SUPERAR LA FOBIA SOCIAL

Dependiendo del grado de fobia que puedas tener, afectará más o menos a lo que haces en tu día a día.

Es fastidioso levantarse y darse cuenta de que también se levanta contigo ese comportamiento automático de miedo incontrolable.

Pero la fobia/ ansiedad  no se ha instalado de repente.

En mi caso, formaba parte de mi  hacía muchos años. Se manifestaba con poca frecuencia y con poca intensidad. Su energía todavía era débil pero crecía poco a poco. La alimentaba dejándola aparecer. La dejaba aparecer porque no era consciente de que pudiera suponer un problema. Y con los años esta energía creció tanto que se convirtió en un “ser” con vida propia. Este “ser” ahora dominaba mi vida, mi conducta y me  impedía ser libre, ser yo mismo.

Es fastidioso, sí pero, por otro lado, la fobia/ansiedad aparecía en mi vida para  decirme que estaba aquí, que tenía que prestarle atención, que ya no podía desentenderme, que tenía que hacer un cambio en mi vida, progresivo pero radical.

Y ese cambio era un cambio para ser yo mismo, para ser yo quien dirijiera mi vida, para ser yo quien disfrutase de todo lo que la vida ofrecía: poder andar, ser capaz de ver, de oír, de oler… tener una casa en la que vivir, con agua corriente, agua caliente, luz… una familia, una pareja, amigos… disfrutar de todo lo que la vida ofrece.

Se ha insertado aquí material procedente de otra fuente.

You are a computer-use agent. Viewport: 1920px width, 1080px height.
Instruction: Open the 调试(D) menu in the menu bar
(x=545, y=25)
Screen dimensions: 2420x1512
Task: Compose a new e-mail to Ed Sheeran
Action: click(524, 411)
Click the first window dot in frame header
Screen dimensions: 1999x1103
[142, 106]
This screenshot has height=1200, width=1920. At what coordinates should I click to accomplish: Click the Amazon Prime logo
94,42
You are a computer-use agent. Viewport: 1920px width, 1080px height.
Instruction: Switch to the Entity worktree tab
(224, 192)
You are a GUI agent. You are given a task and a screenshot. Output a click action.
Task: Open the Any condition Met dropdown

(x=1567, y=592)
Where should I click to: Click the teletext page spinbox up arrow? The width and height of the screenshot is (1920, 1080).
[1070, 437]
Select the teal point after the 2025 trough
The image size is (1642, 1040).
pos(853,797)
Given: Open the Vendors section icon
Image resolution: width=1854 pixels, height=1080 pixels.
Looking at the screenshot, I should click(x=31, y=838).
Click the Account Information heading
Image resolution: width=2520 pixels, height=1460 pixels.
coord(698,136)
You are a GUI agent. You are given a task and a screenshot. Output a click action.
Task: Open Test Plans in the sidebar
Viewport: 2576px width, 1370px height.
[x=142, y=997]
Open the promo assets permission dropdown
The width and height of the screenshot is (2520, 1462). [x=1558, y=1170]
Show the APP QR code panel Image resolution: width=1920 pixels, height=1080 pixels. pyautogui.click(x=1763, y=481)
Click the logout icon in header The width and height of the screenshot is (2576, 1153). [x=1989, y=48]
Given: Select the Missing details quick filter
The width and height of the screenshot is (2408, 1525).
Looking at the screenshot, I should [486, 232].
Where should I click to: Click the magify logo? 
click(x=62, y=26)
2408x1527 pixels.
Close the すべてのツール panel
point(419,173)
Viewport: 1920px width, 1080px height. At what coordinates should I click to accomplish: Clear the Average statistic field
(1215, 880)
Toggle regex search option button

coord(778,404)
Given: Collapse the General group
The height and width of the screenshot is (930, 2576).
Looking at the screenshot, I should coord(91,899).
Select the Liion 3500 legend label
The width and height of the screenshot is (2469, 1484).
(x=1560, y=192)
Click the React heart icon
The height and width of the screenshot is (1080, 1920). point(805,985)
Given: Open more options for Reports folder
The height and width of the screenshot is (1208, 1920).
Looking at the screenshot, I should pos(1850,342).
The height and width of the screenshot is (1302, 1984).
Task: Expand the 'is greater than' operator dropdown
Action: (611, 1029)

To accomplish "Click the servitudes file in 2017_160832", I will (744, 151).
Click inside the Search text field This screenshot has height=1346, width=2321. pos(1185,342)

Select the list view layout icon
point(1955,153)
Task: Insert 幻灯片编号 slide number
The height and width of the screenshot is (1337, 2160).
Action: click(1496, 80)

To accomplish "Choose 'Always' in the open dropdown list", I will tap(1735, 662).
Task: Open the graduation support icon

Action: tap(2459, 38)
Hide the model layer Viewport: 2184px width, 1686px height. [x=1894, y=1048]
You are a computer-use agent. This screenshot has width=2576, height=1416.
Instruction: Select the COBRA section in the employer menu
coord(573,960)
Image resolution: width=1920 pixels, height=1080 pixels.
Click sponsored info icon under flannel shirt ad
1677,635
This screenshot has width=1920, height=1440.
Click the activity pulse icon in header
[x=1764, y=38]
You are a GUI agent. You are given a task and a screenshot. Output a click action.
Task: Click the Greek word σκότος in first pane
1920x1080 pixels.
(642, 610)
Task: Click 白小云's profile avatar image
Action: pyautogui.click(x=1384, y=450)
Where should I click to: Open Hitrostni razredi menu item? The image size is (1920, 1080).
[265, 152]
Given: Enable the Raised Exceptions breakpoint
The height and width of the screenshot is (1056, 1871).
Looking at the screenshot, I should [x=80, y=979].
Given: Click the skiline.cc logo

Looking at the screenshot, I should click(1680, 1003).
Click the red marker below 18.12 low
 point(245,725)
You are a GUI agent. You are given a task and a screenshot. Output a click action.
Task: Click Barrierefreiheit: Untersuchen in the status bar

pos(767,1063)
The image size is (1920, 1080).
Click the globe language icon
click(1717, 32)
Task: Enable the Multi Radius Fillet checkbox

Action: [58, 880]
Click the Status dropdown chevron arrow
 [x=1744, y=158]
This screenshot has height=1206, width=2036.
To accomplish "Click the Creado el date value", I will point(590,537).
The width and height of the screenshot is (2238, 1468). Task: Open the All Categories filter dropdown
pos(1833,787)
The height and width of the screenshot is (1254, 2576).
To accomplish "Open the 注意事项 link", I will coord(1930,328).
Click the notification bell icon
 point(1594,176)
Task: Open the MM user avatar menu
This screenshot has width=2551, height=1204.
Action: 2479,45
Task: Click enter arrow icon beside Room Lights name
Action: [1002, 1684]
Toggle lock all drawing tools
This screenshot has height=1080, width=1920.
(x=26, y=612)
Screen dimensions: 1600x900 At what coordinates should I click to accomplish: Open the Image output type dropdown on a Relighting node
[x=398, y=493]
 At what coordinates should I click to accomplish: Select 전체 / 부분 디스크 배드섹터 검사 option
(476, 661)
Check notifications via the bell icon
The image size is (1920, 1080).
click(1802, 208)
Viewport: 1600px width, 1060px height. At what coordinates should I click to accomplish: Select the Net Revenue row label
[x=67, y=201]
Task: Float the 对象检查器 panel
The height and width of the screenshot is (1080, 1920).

La enfermedad es un amigo al que hay que escuchar. No es un enemigo contra el que luchar. Si la enfermedad es grave sí que haremos lo posible para ayudar al cuerpo a mantener sus funciones vitales. Así ganaremos tiempo. Tiempo para escuchar qué me dice la enfermedad. La enfermedad nos dice qué tenemos que aceptar (y que no estamos aceptando)  y nos da tiempo para lograrlo en el plano mental (pensamientos-emociones) si ponemos empeño”.  (T. Dethlefsen y R Dahlke, La enfermedad como camino).

¿Qué me decía la fobia social?: que me levantaba todas las mañanas, preocupado/obsesionado por evitar  el rechazo y  obtener la aceptación de la gente con la que iba a tener que tratar durante el día (en el aula de la universidad, en el trabajo, en una cita con amigos).

Era una obsesión y no me daba cuenta. Quería destacar, sentirme admirado, y, para ello, mi cuerpo tenía que ser escultural y mi inteligencia sobresaliente.

Si en algún momento la situación no era idónea para destacar o podía menoscabar mi imagen, la evitaba.

No aceptaba mis limitaciones. En realidad no me aceptaba a mi mismo. No me quería.

Mi fobia social me ayudó a reconocer los miedos que me fueron llevando hasta la fobia social. Después me puse manos a la obra para dejarlos marchar, para llenarme de confianza y amor propio. He tardado 11 años. Ahora trato de consolidar y acrecentar esa confianza y ese amor a mi mismo.

Hay una herramienta que me es útil y que Eckhart Tolle enseña en sus libros, El poder del Ahora y Un Nuevo Mundo Ahora:

Se trata de Estar Presente, centrado en lo que uno hace, Ahora, en este mismo momento,  sea lo que sea, incluso estando sentado sin hacer nada. Es una puerta por la que accedo a conectarme con mi espiritualidad, con mi Ser, conmigo mismo.

Y los pensamientos que brotan entonces son míos, no de ningún otro “ser” con vida propia.

Cuanto más te entrenes en el estar presente menos fuerza tendrá ese otro “ser” con vida propia formado con la energía del miedo.

La fobia/ ansiedad me hacía estar en estado de alerta constante y agotaba mi energía, me debilitaba. Mi cuerpo tenía necesidad de descansar, de reponerse, de estar en calma, tranquilo.

El Shiatsu es una buena herramienta con la que aprendí a soltarme, a dejarme llevar hacia la calma física y mental. Y cuando estoy en esa calma abro también las puertas a mi Ser y a la Fuente de la que todo procede.

Esa calma activa el poder autocurativo de mi propio cuerpo y facilita la aparición de ideas (intuición) que me ayudan a seguir mejorando cada día más.